RESTAURANT OF THE YEAR
1002 Ninth St., Durham, 286-3609
Cuisine: Contemporary Southern
The first question I'm invariably asked when I'm introduced as a restaurant critic is some variation on "What's your favorite restaurant?" I never answer with the name of just one. Because my tastes are wide-ranging and my "favorite restaurant" can change depending on my mood, I always mention at least two or three - and not always the same two or three.
But I always include Magnolia Grill.
It's an obvious choice, I know. The restaurant has won two James Beard Awards, after all. And it's hard to imagine what the local dining scene would look like without the dozens of culinary proteges of owner/chef Ben Barker and his wife, pastry chef Karen Barker - many of whom now run restaurants of their own.
But my reasons for including Magnolia Grill among my short list of favorites - and for naming it Restaurant of the Year - go beyond the obvious. They date to November 1986, when the restaurant opened just a month after I moved to the area. It didn't take me long to discover this oasis in a culinary landscape that looked vastly different than it does today.
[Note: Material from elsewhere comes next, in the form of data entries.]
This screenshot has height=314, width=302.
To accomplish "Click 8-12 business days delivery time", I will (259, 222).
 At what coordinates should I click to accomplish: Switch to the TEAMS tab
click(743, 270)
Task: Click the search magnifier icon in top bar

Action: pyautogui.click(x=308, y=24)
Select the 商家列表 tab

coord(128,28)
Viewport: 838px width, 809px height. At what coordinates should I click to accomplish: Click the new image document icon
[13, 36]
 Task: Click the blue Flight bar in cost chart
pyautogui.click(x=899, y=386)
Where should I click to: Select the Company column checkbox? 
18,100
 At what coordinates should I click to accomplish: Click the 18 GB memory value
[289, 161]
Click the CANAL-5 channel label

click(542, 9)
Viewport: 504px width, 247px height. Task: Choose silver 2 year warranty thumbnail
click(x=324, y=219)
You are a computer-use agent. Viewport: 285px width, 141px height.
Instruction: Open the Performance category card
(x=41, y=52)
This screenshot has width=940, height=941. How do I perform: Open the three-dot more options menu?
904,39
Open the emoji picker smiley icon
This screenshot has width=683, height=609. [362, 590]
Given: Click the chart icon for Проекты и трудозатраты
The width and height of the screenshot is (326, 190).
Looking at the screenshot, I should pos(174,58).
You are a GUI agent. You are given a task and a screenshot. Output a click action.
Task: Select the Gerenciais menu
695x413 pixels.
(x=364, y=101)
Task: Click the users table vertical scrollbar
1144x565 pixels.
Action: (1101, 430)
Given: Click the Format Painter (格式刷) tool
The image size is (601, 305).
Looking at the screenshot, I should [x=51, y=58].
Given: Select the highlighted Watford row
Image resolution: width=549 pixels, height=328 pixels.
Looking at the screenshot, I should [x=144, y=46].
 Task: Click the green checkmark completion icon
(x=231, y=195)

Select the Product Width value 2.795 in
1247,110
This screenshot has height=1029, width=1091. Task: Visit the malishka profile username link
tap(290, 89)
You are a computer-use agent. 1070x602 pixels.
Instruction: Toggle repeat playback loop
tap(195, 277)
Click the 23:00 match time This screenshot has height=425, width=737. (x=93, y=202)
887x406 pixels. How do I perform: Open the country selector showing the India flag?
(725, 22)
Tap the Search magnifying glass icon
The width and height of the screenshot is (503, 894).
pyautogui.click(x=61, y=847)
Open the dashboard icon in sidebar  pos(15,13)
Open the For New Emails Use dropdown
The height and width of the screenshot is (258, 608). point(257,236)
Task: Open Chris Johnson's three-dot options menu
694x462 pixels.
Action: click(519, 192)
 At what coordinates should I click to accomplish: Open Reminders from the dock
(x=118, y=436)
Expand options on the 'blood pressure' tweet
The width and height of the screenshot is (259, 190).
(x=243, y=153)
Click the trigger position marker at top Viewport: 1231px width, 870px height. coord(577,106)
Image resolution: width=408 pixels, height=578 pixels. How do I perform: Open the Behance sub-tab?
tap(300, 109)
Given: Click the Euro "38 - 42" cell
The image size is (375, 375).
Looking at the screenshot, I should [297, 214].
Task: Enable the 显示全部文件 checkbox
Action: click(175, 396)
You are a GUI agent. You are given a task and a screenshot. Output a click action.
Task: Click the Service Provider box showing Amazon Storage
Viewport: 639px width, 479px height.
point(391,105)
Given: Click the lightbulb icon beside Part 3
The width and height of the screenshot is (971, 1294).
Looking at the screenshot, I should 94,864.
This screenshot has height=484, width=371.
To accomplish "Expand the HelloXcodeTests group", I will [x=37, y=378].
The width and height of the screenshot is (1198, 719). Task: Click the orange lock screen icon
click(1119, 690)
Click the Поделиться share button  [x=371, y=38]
Fine dining options are much more plentiful now. There are plenty of restaurants with a more elegant dining room decor than Magnolia Grill's, and a few that can match the level of professionalism of its wait staff. But when it comes to the food, Magnolia Grill stands alone.
That the kitchen has continued to perform at such a consistently high level over so many years is impressive enough. That it does so with a daily changing menu that focuses on local produce (and did so long before it was fashionable) is even more impressive. And that Ben Barker and his crew are able, again and again, to surprise and delight with flavor combinations you'd never have thought of (and, unlike so many other "creative" presentations elsewhere, rarely come off as overwrought) is nothing short of amazing.
Magnolia Grill is, in other words, a foodie mecca in the purest sense. It seems especially appropriate to choose this year to name Magnolia Grill the Restaurant of the Year. A few weeks ago, the restaurant celebrated its 25th birthday. You could call this year's award a belated happy birthday wish, and a thank you from a grateful foodie.